Stored data —
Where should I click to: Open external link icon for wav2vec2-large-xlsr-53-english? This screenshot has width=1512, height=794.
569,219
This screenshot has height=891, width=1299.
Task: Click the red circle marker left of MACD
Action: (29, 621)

Work item — Each record has to be given again exactly as written.

Expected answer —
Where should I click to: Open external link icon for wav2vec2-large-xlsr-53-english? This screenshot has width=1512, height=794.
569,219
This screenshot has height=891, width=1299.
Task: Click the red circle marker left of MACD
Action: (29, 621)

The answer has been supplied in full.